Haksızlığa uğradığınızda neler hissedersiniz? Tepki verir misiniz? Kızar mısınız? Kabul mü edersiniz? Hesap mı sorarsınız? Kimden hesap soracağınızı bilemediğiniz durumlar olur mu?
Bugün insan hakları günü, 10 Aralık. “Yaşamak, hürriyet ve kişi emniyeti her ferdin hakkıdır” diyen İnsan Hakları Evrensel Bildirgesi, 1948 yılının Aralık ayının 10’unda Birleşmiş Milletler tarafından kabul edilmiş.
“Yaşamak haktır,” diye düşününce “Nasıl yaşamak” diye sorasım geliyor. O zaman “çevre hakkı” çın çın çınlıyor zihnimin köşelerinde.

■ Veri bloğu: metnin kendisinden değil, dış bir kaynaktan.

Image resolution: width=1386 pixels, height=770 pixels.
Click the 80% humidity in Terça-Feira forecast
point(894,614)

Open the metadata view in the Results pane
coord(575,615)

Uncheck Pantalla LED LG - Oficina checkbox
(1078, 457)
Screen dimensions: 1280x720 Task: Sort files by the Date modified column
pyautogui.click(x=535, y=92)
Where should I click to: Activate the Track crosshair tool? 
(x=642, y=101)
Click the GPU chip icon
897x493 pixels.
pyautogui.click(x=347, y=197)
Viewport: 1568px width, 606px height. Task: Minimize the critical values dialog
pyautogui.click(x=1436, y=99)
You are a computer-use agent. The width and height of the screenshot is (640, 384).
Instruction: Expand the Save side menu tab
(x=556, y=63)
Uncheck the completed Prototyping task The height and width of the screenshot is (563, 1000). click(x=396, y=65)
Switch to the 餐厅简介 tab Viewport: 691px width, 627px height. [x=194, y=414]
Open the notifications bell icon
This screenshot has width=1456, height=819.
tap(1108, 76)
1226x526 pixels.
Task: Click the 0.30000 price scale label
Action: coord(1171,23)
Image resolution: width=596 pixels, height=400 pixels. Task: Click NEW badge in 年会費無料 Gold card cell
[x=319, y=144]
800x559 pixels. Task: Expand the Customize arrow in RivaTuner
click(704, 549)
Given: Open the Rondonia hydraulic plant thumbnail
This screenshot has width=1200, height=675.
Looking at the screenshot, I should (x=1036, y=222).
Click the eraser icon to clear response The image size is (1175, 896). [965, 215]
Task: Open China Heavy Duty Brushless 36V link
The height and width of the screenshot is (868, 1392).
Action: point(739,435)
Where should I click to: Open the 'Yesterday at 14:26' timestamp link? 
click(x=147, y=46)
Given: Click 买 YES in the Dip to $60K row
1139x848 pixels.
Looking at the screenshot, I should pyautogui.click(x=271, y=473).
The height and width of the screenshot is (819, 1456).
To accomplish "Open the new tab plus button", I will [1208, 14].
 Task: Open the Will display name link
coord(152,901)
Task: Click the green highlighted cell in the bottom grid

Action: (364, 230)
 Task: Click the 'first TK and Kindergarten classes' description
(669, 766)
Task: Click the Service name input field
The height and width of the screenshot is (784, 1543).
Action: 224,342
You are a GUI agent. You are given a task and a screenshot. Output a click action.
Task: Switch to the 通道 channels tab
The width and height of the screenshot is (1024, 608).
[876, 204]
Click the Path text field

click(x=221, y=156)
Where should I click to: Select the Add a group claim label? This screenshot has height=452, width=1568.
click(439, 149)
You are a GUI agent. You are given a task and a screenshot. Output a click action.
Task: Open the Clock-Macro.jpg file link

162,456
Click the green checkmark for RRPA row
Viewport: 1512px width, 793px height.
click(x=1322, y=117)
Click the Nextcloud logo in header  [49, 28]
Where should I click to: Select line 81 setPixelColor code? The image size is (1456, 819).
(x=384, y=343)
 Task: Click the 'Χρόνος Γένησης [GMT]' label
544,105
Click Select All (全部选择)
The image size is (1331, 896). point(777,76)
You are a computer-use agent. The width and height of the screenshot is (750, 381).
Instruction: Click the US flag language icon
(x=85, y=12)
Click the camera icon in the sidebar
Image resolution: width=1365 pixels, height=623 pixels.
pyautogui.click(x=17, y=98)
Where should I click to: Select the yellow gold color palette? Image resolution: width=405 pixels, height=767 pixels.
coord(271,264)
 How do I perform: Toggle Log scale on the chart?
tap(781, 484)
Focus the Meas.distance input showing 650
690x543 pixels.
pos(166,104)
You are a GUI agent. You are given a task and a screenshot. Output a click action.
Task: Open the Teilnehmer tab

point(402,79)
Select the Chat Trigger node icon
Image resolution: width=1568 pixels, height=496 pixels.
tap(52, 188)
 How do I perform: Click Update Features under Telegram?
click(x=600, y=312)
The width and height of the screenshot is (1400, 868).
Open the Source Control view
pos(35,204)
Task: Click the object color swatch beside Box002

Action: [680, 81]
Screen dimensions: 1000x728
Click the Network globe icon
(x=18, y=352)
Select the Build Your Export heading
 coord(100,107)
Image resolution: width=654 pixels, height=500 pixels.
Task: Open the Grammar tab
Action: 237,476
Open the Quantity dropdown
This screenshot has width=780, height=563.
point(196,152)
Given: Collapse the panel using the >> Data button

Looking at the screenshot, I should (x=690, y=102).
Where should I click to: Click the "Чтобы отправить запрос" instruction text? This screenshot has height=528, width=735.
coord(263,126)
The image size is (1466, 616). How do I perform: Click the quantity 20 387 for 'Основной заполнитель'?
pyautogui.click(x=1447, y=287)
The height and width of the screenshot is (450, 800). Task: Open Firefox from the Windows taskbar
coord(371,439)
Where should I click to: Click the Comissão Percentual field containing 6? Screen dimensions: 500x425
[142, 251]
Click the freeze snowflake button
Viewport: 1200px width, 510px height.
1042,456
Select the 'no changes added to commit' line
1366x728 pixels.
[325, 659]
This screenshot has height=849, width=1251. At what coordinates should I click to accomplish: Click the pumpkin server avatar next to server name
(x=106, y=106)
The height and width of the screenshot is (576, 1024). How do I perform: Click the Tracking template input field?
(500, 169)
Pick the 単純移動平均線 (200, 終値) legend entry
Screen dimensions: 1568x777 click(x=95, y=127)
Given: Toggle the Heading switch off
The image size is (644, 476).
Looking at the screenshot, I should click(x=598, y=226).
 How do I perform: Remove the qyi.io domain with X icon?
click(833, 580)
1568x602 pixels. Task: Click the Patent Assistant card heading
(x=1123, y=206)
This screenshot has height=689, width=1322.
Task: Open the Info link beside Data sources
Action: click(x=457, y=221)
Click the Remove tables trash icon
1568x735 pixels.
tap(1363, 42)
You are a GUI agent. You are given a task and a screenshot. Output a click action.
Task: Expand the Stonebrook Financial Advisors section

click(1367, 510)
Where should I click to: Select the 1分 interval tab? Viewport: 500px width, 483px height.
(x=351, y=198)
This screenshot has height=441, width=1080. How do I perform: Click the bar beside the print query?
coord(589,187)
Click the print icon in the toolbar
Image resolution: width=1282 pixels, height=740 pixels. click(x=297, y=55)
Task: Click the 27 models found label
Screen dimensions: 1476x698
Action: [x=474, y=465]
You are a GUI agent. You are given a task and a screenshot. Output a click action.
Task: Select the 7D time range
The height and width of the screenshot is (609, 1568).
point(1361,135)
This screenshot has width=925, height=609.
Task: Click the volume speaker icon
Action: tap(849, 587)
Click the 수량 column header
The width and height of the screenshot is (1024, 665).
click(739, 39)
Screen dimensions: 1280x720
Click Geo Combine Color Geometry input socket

İnsan hakları ve çevre iç içe geçmiş iki kavram. Temiz, sağlıklı ve sürdürülebilir bir çevre olmazsa insan haklarından nasıl bahsederiz? Kirlenmiş, tehlikeli, sağlıksız çevrelerde nasıl yaşayacağız da insan haklarını kullanacağız?
Çevre hakları soyut, uzak, ilgisiz, anlaşılması zor kavramlar değil. Anlaşılabilir haklar bunlar aslında, anlamak isterseniz… 100’ün üzerinde ülkenin, çevre hakkını anayasal bir hak olarak tanıdığını biliyoruz. 8 Ekim 2021’de, Cenevre’de, Birleşmiş Milletler İnsan Hakları Konseyi, sağlıklı bir çevrede yaşamanın İnsan Hakkı olduğunu kabul ettiğini bildirdi.
Bizim ülkemiz de anayasasına çevre hakkını koymuş ülkelerden biri. Anayasamızın 56. Maddesi “Herkes, sağlıklı ve dengeli bir çevrede yaşama hakkına sahiptir. Çevreyi geliştirmek, çevre sağlığını korumak ve çevre kirlenmesini önlemek Devletin ve vatandaşların ödevidir” diyor.
O zaman çevresel haklarımızın gasp edilmesi, anayasal bir suça işaret ediyor.
Çevresel bozulma, iklim krizi, kirlilik, biyoçeşitlilik kaybı… Hepsi anayasal suçlar işlendiği için olmuş meğer. Kim işliyor bu suçları? Kimden hesap soralım? Bu büyük suçların elbette failleri vardır, değil mi?
Çevresel suçlar en çok da masumları etkiliyor. Yoksulları, hassasları, gençleri, çocukları, kadınları etkiliyor. Örneğin küresel çevre problemleri, her yıl dokuz milyondan fazla erken ölüme neden oluyor. Çünkü sağlığımız ve yaşam kalitemiz, temiz hava, güvenilir su, sürdürülebilir gıda, dengeli bir iklim, sağlıklı biyoçeşitlilik ve ekosistemlere bağlı.
Bu muhteşem gezegende bugüne kadar yaşadığımız için şanslıyız. Doğal kaynaklar önümüze serildi; tepe tepe kullandık onları. Herkes bizim kadar şanslı değil ama.
Küçük resimde görmek zor, ama büyük resim şöyle söylüyor:
Çevreyi kirletmek, canlıların yaşam hakkını elinden almak anlamına geliyor. Sorumsuzca satın aldığımız her ürün, bizi biraz daha kötü bir insan yapıyor. Çevreye verdiğimiz her gereksiz yük, bizi biraz daha kötü bir insan yapıyor. Göz yumduğumuz, aramadığımız çevresel hakkımız bizi çevresel suçların parçası yapıyor.
Sorumsuzca tüketmek ve çevreyi kirletmek çocuğunuzun elinden ekmeği, suyu almak, onu aç ve susuz bırakmak gibi bir şey!